A good listener means someone that is willing to understand and consider other people’s ideas without always trying to debate. A terrible listener is the person that never hesitates to criticize ideas and then acts defensively when their own are scrutinized.

Make it a habit to listen first and thoughtfully consider your words so that dialogue remains meaningful and potential problems are solved smoothly.

At the same time, it’s also important to express your ideas clearly and directly. Some people have trouble explaining their thoughts in a non-defensive, respectful way.

If your teammates aren’t comfortable disagreeing with one of your ideas because you immediately react negatively when they do so, there’s definitely a problem.

You’ll become a constructive communicator if you can both listen respectfully and offer your ideas in a positive and confident manner.

Be A Reliable, Active Participant

There’s nothing worse than being the teammate that everyone knows not to hand an important assignment.

Instead, you should strive to follow through on tasks, be consistent, and deliver high-quality work all or most of the time. A good team player is someone who others can rely on to do their part and not force them to pick up the slack.

It also doesn’t hurt to be the kind of teammate that’s always looking to contribute or help out in any way.

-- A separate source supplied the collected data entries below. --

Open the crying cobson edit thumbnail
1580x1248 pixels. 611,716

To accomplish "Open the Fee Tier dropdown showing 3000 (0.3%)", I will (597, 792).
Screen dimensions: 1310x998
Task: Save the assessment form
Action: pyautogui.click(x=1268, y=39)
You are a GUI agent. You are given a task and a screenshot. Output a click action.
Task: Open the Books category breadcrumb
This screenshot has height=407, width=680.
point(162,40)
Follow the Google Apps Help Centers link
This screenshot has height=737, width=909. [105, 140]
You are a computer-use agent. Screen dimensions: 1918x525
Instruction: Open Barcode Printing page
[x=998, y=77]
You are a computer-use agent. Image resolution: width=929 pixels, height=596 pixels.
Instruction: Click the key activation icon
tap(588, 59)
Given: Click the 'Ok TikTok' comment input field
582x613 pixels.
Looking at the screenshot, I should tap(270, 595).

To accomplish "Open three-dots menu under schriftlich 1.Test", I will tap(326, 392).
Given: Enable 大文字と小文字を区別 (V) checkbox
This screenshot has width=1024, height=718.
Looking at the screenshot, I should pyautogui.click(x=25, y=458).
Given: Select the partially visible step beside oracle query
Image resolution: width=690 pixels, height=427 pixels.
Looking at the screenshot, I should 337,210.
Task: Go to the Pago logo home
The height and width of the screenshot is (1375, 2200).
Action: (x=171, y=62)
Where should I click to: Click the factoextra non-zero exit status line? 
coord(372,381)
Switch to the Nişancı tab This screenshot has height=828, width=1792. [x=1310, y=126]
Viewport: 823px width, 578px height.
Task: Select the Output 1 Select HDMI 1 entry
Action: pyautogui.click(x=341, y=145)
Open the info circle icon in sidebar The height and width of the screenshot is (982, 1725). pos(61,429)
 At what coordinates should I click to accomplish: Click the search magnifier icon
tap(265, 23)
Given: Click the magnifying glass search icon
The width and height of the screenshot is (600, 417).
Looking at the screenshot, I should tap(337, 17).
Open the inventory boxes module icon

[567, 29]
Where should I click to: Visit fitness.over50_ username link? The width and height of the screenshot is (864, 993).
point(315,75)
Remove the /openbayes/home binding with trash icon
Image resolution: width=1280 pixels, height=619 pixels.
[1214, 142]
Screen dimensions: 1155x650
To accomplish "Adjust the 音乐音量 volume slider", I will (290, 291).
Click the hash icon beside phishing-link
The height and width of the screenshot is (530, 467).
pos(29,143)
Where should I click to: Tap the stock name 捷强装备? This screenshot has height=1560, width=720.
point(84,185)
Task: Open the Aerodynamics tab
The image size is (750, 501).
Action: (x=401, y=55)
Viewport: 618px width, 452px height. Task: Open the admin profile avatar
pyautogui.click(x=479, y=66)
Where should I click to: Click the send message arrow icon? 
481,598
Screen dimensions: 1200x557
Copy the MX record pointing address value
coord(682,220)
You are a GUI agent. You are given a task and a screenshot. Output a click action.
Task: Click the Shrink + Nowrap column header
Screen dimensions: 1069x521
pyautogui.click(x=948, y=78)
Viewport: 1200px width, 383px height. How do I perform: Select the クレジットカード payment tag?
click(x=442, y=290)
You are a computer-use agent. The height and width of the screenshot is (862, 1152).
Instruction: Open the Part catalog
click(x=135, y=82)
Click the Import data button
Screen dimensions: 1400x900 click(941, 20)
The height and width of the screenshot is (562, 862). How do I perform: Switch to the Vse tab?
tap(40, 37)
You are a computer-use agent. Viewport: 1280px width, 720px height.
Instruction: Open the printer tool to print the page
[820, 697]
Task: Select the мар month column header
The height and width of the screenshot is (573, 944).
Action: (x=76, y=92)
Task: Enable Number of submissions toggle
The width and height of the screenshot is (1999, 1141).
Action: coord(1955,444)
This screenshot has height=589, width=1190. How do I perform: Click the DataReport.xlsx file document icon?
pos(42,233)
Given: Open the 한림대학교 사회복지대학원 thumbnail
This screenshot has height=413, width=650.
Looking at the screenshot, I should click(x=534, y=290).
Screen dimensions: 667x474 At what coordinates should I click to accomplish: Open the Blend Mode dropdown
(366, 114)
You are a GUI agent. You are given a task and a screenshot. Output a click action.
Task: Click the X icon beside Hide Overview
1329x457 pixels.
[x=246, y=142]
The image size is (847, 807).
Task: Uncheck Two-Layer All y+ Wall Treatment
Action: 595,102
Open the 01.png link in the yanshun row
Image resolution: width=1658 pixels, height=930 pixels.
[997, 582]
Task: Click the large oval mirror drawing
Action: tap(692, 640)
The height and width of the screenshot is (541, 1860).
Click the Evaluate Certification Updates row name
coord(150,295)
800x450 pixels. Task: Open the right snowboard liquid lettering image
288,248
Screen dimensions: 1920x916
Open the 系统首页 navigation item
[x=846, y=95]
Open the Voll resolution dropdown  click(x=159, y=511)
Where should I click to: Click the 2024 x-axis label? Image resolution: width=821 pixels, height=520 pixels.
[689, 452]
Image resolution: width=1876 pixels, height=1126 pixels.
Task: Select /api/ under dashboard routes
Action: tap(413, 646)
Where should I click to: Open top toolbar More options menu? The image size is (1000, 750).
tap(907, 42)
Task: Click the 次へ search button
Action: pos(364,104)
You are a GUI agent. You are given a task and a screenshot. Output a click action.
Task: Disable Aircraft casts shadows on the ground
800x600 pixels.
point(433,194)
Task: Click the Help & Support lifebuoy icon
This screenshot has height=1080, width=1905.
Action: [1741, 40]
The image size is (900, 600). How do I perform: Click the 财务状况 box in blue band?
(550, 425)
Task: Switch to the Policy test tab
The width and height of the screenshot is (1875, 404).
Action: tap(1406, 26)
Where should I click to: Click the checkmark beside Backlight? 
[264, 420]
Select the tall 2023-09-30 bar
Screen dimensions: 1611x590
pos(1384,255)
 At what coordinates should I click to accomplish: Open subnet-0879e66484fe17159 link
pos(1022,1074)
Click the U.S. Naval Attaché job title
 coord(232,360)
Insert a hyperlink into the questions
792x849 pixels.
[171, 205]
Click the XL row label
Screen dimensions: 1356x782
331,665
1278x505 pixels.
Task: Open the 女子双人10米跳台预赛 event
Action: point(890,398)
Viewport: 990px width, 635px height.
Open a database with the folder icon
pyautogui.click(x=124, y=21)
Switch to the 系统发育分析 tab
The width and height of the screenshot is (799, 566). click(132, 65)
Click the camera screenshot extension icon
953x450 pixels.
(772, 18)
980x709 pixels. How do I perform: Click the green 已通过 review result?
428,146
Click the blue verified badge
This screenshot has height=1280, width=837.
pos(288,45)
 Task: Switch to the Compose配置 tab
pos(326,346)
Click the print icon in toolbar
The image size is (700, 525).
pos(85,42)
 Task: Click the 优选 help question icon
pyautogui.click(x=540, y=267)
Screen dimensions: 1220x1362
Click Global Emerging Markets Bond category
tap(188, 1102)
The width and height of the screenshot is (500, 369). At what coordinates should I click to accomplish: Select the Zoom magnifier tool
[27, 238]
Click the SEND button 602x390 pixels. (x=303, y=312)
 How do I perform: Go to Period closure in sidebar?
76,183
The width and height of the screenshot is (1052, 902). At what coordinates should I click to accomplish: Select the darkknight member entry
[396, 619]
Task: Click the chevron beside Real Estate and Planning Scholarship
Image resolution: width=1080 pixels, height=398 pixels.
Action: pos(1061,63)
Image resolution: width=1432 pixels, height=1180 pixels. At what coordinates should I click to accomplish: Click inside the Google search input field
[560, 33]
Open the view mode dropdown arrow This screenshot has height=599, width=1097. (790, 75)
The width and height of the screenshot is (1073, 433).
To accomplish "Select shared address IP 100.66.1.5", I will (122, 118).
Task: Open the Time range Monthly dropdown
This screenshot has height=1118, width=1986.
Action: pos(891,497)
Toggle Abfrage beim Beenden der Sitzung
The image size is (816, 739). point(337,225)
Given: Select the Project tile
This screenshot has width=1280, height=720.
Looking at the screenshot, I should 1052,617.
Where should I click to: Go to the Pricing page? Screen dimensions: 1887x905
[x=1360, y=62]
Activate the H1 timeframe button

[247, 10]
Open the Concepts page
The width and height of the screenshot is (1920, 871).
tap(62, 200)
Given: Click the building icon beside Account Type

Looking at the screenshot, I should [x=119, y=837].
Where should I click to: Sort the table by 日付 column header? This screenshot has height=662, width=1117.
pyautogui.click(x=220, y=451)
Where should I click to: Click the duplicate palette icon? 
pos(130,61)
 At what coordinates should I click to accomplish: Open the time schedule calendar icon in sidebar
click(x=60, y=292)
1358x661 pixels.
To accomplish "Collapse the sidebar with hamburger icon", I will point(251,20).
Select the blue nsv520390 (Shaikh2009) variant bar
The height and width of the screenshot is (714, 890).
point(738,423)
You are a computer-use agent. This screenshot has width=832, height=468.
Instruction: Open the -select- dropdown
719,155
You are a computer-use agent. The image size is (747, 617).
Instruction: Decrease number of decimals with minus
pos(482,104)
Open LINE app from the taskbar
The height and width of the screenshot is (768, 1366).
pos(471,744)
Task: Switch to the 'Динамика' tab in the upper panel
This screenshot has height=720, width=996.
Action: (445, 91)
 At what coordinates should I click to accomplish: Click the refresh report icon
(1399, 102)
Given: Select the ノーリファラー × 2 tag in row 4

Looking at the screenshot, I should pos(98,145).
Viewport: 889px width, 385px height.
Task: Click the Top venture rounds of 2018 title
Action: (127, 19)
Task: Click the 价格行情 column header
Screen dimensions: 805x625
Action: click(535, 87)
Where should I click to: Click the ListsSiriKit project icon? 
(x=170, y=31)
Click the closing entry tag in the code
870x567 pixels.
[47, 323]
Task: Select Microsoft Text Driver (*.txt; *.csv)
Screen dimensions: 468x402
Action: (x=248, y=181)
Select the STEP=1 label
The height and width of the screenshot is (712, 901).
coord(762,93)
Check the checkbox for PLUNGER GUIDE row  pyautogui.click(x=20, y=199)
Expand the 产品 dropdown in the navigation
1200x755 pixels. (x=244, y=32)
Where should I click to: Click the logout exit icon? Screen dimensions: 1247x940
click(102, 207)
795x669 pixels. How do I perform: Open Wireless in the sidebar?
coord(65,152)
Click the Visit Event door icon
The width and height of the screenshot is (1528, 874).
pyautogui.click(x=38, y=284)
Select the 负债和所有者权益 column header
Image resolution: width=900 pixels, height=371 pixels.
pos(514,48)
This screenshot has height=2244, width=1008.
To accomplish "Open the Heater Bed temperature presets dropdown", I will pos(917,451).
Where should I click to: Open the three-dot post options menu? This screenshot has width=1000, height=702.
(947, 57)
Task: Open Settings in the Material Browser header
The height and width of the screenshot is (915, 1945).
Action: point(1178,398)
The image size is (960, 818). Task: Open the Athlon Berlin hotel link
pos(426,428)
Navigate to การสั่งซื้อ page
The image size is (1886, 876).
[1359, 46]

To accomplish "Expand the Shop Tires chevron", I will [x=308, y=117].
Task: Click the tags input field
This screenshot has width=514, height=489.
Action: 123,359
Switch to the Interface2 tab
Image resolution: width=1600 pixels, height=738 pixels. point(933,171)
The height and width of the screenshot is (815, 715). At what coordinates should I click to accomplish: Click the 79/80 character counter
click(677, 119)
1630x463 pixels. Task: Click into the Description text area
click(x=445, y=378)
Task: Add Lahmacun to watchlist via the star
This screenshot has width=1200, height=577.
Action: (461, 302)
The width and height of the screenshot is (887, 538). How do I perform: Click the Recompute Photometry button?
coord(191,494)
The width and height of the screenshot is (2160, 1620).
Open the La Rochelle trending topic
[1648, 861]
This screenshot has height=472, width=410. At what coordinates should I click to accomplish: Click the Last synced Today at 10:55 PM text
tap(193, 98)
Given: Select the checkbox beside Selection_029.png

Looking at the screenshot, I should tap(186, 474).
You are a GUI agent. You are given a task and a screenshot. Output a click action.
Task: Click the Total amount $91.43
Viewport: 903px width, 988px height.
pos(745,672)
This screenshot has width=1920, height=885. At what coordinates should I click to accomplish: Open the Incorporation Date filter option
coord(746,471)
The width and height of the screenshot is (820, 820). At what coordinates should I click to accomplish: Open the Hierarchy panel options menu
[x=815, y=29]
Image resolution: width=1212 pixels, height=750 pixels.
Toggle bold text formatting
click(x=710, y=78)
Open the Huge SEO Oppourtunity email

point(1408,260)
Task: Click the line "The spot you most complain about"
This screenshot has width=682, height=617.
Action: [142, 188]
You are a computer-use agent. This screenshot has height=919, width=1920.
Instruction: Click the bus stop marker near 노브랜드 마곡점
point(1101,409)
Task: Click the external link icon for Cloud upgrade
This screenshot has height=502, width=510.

Many game design studios have meetings where people of all skills join to discuss different aspects such as gameplay, story, etc. This is to promote participation and emphasize the idea that everyone is a vital part of the project.

Every team wants someone that is engaged, makes things happen, and is willing to help others– do your best to be that person.

Be Committed and Passionate

Good team players show a genuine care about both their own work and the team’s overall results. Everyone has a bad day once in a while but you should still try to be the person that motivates others by demonstrating great care and effort toward the project.

After all, you can’t expect others to consistently show commitment if you can’t do it yourself.

Just as important, is how much passion you exhibit each and every day.

If you’re still under the impression that game development is nothing but fun every time you go to work, you’re in for a big surprise. Even when things get tough and hours become long, you should be able to remind yourself and others that making games is what you’ve already dreamed of doing.

In fact, most game studios make it an effort to never hire someone that fail to present an honest passion for game development.

In Conclusion…

If you look at the curriculum of most game design degrees offered at colleges and universities, they usually require students to complete a capstone game project where they form teams and create a game.

More than just a way to show future game developers the fundamentals of game development, these requirements also give students a taste of what it’s like to work with others effectively.

If you work on developing some of the qualities mentioned in this article, you’ll probably have no problem fitting into most game studios. Perhaps you’ll even become that essential teammate who motivates everyone and is responsible for making the development process go smoother than ever.